Boardwalk Empire's newest villain is a cunning, calculating and manipulative character in the world of organized crime. Dr. Valentin Narcisse (Jeffrey Wright) showed up toward the beginning of season four when one of his men never returned from a trip to the boardwalk. Since then, the good doctor has been trouble.
He has muscled heroin into the Boardwalk Empire world, stomping on Chalky White's territory, which ultimately infringes on Nucky Thompson's territory. These crime bosses are like kings, so anytime they lose part of their kingdom, it’s war time. Turf disputes, murder and the affection of the beautiful Daughter Maitland (Margot Bingham) are at stake in the season finale. Narcisse is no slouch. He may appear like some intellectual incapable of hurting others, but he has an army of muscle that scared Chalky (Michael Kenneth Williams) and Daughter into hiding out in the penultimate episode.
Will Narcisse meet his end? That is hard to say. In past seasons, those who crossed Nucky (Steve Buscemi) were killed. Bobby Cannavale played Gyp Rosetti in season three, threatening the life and livelihood of Nucky. The season three finale ended with Gyp’s murder. If you cross Nucky, you meet your maker.

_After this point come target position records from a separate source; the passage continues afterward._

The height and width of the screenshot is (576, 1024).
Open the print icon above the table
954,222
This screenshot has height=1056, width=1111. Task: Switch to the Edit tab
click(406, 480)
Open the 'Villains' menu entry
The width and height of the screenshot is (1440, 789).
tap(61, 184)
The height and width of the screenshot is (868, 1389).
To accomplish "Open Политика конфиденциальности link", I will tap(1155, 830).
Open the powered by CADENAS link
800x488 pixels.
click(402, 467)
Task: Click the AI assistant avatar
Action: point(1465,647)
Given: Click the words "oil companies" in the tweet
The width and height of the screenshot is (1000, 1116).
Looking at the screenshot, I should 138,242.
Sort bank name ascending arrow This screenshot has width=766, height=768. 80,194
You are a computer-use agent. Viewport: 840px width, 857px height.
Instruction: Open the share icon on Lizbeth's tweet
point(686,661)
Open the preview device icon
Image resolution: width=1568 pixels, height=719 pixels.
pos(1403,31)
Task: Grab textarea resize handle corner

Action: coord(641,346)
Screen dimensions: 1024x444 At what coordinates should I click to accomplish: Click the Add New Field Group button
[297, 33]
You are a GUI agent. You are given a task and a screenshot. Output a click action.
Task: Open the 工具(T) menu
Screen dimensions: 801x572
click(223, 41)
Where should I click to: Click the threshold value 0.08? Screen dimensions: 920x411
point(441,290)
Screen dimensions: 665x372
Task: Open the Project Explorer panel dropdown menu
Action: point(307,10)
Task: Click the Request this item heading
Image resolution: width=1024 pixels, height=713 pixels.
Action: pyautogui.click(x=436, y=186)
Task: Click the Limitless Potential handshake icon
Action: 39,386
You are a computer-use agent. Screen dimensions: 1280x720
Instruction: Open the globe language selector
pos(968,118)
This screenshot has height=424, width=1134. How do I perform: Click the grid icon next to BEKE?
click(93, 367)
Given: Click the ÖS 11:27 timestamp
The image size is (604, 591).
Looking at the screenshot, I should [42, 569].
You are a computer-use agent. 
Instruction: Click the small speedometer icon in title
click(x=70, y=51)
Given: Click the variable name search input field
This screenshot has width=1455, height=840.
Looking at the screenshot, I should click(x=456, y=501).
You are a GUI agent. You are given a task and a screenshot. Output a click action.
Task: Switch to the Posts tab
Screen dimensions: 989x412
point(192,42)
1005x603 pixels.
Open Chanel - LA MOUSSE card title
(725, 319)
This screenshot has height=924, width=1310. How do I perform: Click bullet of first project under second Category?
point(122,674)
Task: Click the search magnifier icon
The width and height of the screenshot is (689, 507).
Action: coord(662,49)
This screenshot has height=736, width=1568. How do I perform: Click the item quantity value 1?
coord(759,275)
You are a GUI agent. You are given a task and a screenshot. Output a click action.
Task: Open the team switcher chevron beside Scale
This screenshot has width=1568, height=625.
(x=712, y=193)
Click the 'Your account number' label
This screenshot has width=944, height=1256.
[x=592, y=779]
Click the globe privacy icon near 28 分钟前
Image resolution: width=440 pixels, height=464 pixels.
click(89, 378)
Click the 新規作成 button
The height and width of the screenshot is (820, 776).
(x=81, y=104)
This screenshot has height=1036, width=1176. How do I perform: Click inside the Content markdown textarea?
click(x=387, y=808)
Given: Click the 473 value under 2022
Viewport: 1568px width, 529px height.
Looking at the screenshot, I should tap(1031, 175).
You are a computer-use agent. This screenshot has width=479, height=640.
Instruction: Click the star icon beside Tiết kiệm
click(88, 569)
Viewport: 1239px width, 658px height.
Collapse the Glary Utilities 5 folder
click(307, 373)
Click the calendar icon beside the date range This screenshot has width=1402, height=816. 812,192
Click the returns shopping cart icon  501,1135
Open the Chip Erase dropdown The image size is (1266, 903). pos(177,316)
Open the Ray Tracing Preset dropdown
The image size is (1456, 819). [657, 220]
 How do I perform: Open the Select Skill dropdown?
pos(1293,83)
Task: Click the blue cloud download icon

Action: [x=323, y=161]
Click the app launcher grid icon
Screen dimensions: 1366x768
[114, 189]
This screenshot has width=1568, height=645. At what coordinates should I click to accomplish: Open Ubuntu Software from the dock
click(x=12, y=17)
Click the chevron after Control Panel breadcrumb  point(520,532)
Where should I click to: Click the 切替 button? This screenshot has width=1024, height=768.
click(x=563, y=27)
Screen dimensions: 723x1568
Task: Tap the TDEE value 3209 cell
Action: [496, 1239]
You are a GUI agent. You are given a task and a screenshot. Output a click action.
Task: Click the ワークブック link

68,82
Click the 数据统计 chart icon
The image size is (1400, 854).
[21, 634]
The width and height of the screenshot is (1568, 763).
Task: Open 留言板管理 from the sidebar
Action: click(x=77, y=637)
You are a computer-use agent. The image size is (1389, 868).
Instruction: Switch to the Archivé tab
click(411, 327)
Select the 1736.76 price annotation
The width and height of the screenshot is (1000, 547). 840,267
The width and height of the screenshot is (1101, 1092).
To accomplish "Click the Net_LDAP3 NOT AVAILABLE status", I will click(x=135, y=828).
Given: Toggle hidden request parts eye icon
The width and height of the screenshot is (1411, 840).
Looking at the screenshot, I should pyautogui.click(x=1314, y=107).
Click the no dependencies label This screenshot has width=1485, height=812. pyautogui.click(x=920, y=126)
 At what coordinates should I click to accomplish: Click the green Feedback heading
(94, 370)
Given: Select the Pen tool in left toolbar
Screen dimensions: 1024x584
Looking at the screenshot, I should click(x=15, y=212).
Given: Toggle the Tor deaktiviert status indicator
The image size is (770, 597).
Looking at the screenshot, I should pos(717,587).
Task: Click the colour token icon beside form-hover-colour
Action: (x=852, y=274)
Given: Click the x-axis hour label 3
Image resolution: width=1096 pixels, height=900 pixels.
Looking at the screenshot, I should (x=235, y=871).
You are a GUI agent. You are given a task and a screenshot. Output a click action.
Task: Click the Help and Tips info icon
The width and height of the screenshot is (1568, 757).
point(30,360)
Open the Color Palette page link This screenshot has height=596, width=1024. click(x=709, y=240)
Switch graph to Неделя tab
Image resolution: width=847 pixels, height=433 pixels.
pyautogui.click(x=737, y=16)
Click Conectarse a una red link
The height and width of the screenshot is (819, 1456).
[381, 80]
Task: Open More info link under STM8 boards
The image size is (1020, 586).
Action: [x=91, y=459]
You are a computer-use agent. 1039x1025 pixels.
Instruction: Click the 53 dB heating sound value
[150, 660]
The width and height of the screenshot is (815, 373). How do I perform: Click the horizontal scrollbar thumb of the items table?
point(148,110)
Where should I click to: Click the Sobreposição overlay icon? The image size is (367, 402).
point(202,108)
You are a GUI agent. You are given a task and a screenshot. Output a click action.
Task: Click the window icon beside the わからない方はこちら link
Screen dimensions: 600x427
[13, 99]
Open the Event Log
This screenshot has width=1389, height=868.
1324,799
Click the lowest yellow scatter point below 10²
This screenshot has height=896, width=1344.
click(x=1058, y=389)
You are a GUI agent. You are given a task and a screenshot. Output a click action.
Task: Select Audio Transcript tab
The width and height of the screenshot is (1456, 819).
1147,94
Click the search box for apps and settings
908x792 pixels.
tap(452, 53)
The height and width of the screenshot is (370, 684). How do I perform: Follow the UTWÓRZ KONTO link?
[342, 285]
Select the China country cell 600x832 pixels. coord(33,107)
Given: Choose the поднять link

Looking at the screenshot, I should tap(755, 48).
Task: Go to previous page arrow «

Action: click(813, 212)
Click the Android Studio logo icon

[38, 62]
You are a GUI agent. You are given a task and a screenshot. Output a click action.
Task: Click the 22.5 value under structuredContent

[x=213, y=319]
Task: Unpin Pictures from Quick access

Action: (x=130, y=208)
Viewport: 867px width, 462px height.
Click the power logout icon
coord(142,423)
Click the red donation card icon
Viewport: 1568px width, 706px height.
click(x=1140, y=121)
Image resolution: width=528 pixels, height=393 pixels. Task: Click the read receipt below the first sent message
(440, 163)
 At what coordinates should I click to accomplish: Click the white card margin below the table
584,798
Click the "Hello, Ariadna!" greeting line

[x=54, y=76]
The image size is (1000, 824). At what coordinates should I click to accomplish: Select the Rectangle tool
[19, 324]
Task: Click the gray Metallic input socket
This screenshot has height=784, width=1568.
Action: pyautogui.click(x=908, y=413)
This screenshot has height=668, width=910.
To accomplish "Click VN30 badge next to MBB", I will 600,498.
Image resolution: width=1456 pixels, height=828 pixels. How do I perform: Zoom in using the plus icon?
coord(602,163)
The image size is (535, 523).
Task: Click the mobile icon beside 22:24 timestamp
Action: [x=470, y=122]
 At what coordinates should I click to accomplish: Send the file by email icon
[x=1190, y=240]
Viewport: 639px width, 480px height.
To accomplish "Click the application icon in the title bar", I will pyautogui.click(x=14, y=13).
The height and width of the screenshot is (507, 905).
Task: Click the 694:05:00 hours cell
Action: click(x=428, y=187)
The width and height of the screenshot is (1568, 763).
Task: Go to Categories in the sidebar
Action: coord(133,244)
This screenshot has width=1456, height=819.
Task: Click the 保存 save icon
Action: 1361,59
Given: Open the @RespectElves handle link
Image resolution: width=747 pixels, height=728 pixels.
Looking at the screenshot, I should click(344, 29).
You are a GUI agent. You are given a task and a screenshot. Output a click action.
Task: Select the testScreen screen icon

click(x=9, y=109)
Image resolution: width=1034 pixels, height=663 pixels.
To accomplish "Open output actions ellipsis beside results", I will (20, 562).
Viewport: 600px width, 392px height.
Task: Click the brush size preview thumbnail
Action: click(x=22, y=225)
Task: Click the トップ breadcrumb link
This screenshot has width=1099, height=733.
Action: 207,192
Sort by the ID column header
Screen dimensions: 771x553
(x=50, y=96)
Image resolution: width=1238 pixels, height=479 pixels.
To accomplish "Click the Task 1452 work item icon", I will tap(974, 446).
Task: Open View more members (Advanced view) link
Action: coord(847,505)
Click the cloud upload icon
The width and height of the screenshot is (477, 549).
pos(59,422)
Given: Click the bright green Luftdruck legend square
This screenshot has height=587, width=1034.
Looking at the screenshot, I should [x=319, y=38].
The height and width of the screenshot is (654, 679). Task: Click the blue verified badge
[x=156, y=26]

Narcisse, however, has not crossed Nucky directly. Their beef is a result of Nucky's friendship and business partnership with Chalky.
There is a chance Dr. Narcisse could make it out of this season alive. A lot can happen in the finale. Chalky doesn't seem to have the manpower to win a war with Narcisse. Why else would Chalky be hiding? The second Narcisse threatens Nucky, the whole game changes. If and when that happens, Dr. Narcisse's days are numbered.
When the newest season of Homeland began, it was a known fact that Nicholas Brody was a wanted man. The war hero turned suspected terrorist had been pinned as the trigger man for the CIA bombing in Langley, VA. Brody became a man on the run.
How would the writing team on Homeland keep its main character involved on the show? The answer: they haven't. So far, Brody has been on one episode. Granted, the entire episode was about him, but shouldn't he be featured a lot more? Damian Lewis won an Emmy for Lead Actor in a Drama Series in 2012, so where the hell is this guy?
Once Brody became outed as a traitor, Homeland did an excellent job keeping him part of the show. Without him, the show has become unglued. The appeal of Homeland was the chase of an American who turned his back on his country. Without that betrayal, it's just CIA agents chasing bad guys.
Saul, Carrie and Quinn’s chase is still worth watching. The inclusion of Brody is coming soon, though. Carrie (Claire Danes) believes Brody is innocent. Despite not being in contact with the infamous American, she has tried to unravel clues to clear his name.
It is only a matter of time before the CIA gets all the evidence to bring Brody back in the fold. The most intriguing plot is still on the horizon. Carrie is pregnant and Brody is probably the father.
Then again, Carrie is a promiscuous woman, so it could be anybody's. Still, the betting money's on Brody as the daddy. Imagine the juicy drama that would unfold if news came out to the public that a CIA agent has been knocked up by a suspected terrorist?
Homeland needs Brody. It's been too long already.